Not to be confused with the film Brewster McCloud, the cartoonist Scott McCloud, or a certain space fox.

McCloud contains examples of:

  • Arson, Murder, and Lifesaving: This trope was originally named the McCloud Speech.
  • The Cameo: At the end of "The Concrete Corral", the TV Western star who McCloud is told to keep an eye on is played by a disguised and uncredited Doug McClure (from The Virginian/The Man from Shiloh).
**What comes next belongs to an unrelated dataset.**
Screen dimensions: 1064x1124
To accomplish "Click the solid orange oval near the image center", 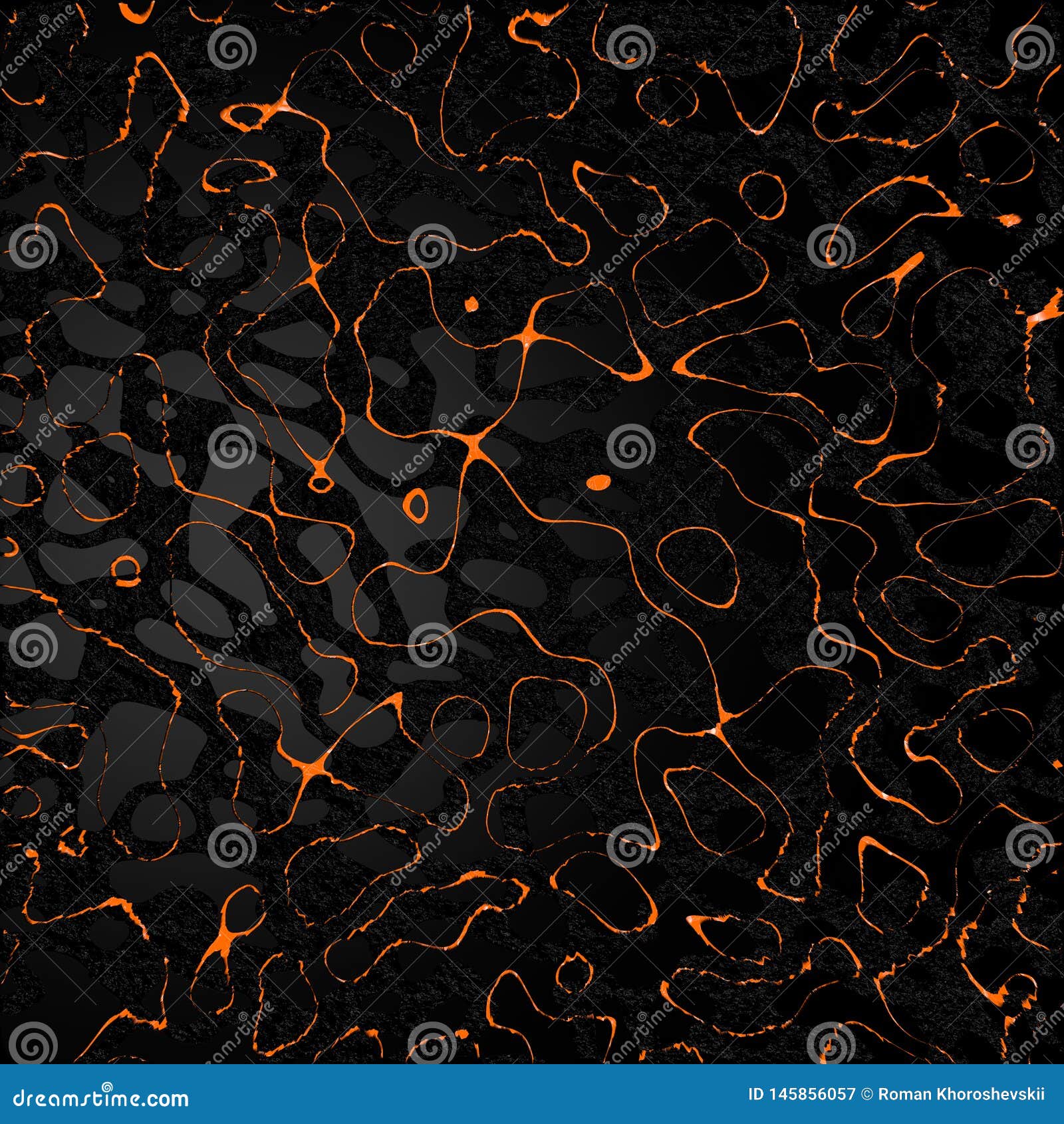I will [597, 482].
  • Catfight: Season 4's "Butch Cassidy Rides Again" had an incident where characters played by guest stars Linda Evansnote  and Stefanie Powers where Powers' character, Samantha Johnson - following an argument with Evans' character, Geri March - spritzes March with seltzer water; with the ensuing fight resulting in the apartment being wrecked, Clothing Damage that included part of Samantha's bra being visible (which was quite daring by mid-1970s network broadcast standards) and Geri holding Samantha's face down in an aquarium when McCloud arrives.
  • Christmas Episode: Season 7's "'Twas the Fight Before Christmas...".
  • Clear My Name: Chief Clifford in "Cowboy in Paradise", Sgt. Broadhurst in "Shivaree on Delancey Street", and McCloud himself in "The Great Taxicab Stampede".note 
  • Cowboy Cop: A literal example, though definitely otherwise downplayed. He may be a loose cannon sometimes, but he is definitely no rogue. He'll bend the rules if he has to, rather than break them outright, but he still drives his superiors bonkers (which is where the "McCloud Speech" comes in).
  • Curse Cut Short: In the episode "Butch Cassidy Rides Again", a passenger on a train curses as the train whistle blows.
  • Da Chief: Chief of Detectives Peter B. Clifford.
  • Fish out of Water: New Mexico to New York? Yeah, he's a Strange Cop in a Strange Land.
  • Hand Cannon: McCloud uses a Colt .45. In "The Great Taxicab Stampede," a nighttime shootout results in the death of a cab driver, and upon seeing the very large hole in the young man, everyone concludes McCloud must have shot him.
  • Heat Wave: "This Must Be the Alamo" has the precinct dealing with this as well as a Big Blackout.
  • Healthcare Motivation: Simms in "The Great Taxicab Stampede" has betrayed the department to a drug kingpin to pay for his wife's medical bills.
  • Idiosyncratic Episode Naming: A good number of episodes, though definitely not all of them, contained a term that applied to the classic Western genre.
  • McGuffin: The "Saracen Horse" in "The Million Dollar Roundup".
  • New Old West: Although McCloud's not a time-traveler, the show's high concept could easily be defined as "What if a The Wild West lawman went to New York City?"
  • Pilot Movie: "Portrait of a Dead Girl" (aka "Who Killed Miss U.S.A.?"), which has McCloud traveling from Taos to NYC to deliver a subpoenaed witness for a murder trail, only to have said witness get kidnapped from him.
  • Replaced the Theme Tune: Twice.
  • Reunion Show: 1989's The Return of Sam McCloud. McCloud, now senator of New Mexico, investigates the murder of his niece. The guest cast included Patrick Macnee, David McCallum and Roger Rees. Unlike Columbo, this went no further.
  • Say My Name: Chief Peter B. Clifford whenever New Mexico lawman Sam McCloud gets on his nerves, which is all the time.
  • Scenery Porn: The show definitely took advantage of the New York setting, with recognizable landmarks (such as the Bow Bridge in Central Park) popping up frequently.
  • Title Drop: "Horse Stealing on Fifth Avenue" and "The Man with the Golden Hat."
  • Wheel Program: The show was part of two of these, Four in One (1970) and The NBC Mystery Movie (1971–77).